The word ‘habitus’, after which the work is named, refers to the expectations, values and dispositions that are acquired through the activities and experiences of everyday life.
The word ‘Anthropocene’, proposed by atmospheric chemist and Nobel laureate Paul Crutzen (2000), refers to the period within which we are currently living - a time perhaps unlike any other where physical markers within the geological record are pointing towards permanent global impacts upon the Earth’s ecosystem as a result of human activities.
Crutzen PJ and Stoermer EF (2000) Global Change Newsletter 41: 17 - 18
Robyn Woolston is an artist who works across installation, photography and moving image.

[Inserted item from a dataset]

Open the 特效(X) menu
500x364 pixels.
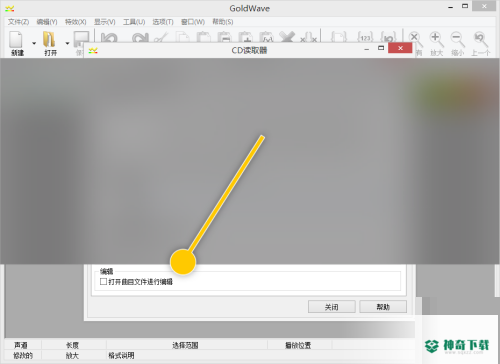76,22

Her work focuses attention upon the parts of life that others shy away from, from waste materials to difficult emotions. She questions commercial meta-narratives and material ‘use’ against the back-drop of environmental urgencies. Her previous installations have included 7,500 ice-cream containers, 45,000 carrier bags and a selection of trees from Ash to Silver Birch all classified as rubbish.
She won the Liverpool Art Prize 2012 by siting a discarded tree inside a former water tower on the platform at Edge Hill Station for Metal. At its base were 132,000 plastic knives and forks that broke underfoot as the work was viewed. As part of the prize she was awarded a solo show during 2013 at the Walker Gallery, Liverpool: ‘Strangers in a Strange Land’ juxtaposed an Artist’s Book, four photographic works and 3.6 tonnes of waste against a painting of the same name from the permanent collection dating from 1889.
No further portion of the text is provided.